# It may be time to upgrade



## oldave (Dec 22, 2003)

After 12 years with Dish, it might be time to upgrade from SD to HD.

I'm a big fan of "if it ain't broke, don't fix it." I have a 4900 and a 510, the dishes are the 300 aimed at 61.5 and a 500 for 110 and 119.

SW64 provides the signal to both receivers from the three orbital positions... all this self-installed.

As you can see, the equipment's not exactly new.

I currently have the ability (and frequently do, without DVR capability) to receive Macon locals OTA, so I'm not overly concerned at the moment that Dish doesn't have the Macon locals in HD.

With that bit o' background... I think I'd like to keep the 510 and replace the 4900. 

I haven't kept up with all the changes in the technology, so I come before you guys... heh... what's going to need to be changed? Obviously, a new receiver will be needed... will the new receivers work with the SW64?

Your input's welcome.


----------



## scoobyxj (Apr 15, 2008)

If your going to replace the 4900 with a DVR then at the least you're going to need two lines off the 64 switch to the receiver location. Also depending on what Bird your HD locals are on would determen if you needed the 61.5, or 129. If I where to run across you system I would upgrade it all current tecnolagy (a DPP Twin on the 500, and a DP Dual on the wing) recable everything I could with Dish approved coax, and bring anything currently not up to code to code.


----------



## oldave (Dec 22, 2003)

scoobyxj said:


> If your going to replace the 4900 with a DVR then at the least you're going to need two lines off the 64 switch to the receiver location. Also depending on what Bird your HD locals are on would determen if you needed the 61.5, or 129. If I where to run across you system I would upgrade it all current tecnolagy (a DPP Twin on the 500, and a DP Dual on the wing) recable everything I could with Dish approved coax, and bring anything currently not up to code to code.


Actually, I'll replace the 4900 with the 510. And I have two lines run to where the HD receiver would go (used to have 2 receivers in there).

Locals aren't up in HD for the Macon, GA, DMA, but I presume they'll go on 61.5, and if not, I could deal with that then.

It's up to code, including grounding. It's just older technology.

I don't mind having it all replaced. I'm just curious what'd be required, and it sounds like... umm... nothing.


----------



## BattleZone (Nov 13, 2007)

Ideally, you could get any ViP-series receiver and use it with your current setup.

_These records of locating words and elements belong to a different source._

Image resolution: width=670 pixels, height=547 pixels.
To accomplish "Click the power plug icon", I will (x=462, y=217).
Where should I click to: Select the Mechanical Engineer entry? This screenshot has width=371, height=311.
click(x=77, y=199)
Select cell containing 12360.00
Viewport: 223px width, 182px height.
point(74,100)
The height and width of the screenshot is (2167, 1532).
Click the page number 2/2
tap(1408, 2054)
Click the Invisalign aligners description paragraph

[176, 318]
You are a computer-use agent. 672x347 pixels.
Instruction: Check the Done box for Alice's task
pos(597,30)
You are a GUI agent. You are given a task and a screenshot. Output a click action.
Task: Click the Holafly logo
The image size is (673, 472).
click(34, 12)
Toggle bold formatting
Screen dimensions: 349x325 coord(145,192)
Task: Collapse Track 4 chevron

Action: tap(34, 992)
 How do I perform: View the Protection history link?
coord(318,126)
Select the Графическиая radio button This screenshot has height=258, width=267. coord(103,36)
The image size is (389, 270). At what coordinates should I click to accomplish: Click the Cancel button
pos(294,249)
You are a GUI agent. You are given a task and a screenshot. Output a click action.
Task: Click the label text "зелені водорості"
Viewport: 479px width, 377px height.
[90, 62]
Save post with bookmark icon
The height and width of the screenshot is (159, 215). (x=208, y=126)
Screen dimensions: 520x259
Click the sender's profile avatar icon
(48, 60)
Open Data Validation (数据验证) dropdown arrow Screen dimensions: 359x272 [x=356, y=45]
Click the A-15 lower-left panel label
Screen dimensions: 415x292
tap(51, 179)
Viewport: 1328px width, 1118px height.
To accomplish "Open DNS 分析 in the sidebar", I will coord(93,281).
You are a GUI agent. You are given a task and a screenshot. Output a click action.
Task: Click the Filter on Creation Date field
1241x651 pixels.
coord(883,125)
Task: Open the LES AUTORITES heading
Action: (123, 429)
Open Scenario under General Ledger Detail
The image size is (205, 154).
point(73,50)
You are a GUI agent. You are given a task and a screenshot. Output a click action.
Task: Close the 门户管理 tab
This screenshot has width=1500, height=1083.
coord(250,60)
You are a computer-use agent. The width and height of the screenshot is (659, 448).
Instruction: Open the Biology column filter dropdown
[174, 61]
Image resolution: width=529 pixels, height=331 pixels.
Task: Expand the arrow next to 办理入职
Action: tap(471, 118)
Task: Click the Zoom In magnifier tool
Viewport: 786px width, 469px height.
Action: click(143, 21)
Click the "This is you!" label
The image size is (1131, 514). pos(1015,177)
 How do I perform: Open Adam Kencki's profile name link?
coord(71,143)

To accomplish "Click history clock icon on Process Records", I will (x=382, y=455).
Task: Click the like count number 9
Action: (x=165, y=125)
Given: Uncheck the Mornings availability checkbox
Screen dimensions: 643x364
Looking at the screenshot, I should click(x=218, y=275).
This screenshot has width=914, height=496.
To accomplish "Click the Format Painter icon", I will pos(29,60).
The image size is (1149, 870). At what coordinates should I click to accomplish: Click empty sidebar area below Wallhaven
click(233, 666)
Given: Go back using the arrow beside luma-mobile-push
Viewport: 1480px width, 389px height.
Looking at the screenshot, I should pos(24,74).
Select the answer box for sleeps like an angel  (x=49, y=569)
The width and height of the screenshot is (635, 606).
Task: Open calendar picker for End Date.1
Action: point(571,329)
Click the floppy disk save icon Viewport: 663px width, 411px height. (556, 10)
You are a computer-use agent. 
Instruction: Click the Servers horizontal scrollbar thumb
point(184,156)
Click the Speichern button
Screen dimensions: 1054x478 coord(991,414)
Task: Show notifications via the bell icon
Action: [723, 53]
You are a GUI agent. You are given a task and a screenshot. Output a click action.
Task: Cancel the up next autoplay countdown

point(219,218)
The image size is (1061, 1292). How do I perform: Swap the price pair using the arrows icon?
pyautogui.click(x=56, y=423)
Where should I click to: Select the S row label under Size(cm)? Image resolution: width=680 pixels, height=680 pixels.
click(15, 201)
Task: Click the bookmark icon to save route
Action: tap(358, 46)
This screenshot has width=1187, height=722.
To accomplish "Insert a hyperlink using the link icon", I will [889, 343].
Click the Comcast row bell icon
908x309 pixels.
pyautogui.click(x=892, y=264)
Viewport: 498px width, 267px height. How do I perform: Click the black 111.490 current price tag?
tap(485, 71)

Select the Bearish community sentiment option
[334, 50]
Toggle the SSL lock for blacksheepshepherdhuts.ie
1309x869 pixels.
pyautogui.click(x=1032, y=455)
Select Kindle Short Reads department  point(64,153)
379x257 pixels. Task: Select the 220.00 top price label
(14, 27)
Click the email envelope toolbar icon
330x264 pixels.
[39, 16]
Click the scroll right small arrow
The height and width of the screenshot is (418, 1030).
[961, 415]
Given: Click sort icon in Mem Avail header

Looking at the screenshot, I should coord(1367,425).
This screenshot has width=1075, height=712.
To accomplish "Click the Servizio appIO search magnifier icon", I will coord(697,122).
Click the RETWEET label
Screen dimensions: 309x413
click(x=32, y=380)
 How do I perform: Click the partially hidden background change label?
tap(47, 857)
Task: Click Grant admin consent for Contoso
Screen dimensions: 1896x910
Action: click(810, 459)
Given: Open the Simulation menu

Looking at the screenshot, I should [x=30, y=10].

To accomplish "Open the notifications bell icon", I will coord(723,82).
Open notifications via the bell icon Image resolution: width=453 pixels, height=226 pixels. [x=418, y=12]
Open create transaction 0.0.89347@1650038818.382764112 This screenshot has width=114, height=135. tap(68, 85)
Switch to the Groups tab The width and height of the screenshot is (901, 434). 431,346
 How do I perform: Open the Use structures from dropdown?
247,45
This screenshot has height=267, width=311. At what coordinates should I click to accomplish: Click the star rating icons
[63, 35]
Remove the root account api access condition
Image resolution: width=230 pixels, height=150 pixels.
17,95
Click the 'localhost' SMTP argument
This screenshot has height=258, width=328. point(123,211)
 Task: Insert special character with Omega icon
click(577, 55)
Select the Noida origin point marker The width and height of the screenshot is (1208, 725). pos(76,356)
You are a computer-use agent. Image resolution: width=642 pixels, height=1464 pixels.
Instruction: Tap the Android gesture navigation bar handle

However, I would ditch the LNBs and the legacy switch and install a DP Plus Twin and DP Dual and replace the outdoor cables, if it was me.


----------



## oldave (Dec 22, 2003)

BattleZone said:


> Ideally, you could get any ViP-series receiver and use it with your current setup.
> 
> However, I would ditch the LNBs and the legacy switch and install a DP Plus Twin and DP Dual and replace the outdoor cables, if it was me.


I hear ya. And agree. When the weather cools a bit, I actually want to move the antennas anyway, and that would be a good time to do that.

We're not big on all this stuff, we've actually gotten to where we watch more television from Australia than the US. But we do like our NASCAR, and with it being on TNT and ESPN, we're missing the HD. On the other hand, only a few more weeks 'til it'll be on ABC anyway.


----------



## oldave (Dec 22, 2003)

Well, it turns out the question was an academic exercise... Dish won't ship any HD receiver. Professional installation is required.


----------



## jam131 (Jun 16, 2008)

Once you seen hd you will not want to go back to sd at all


----------



## oldave (Dec 22, 2003)

jam131 said:


> Once you seen hd you will not want to go back to sd at all


Oh, we watch HD just fine... that's what the outside antenna is for.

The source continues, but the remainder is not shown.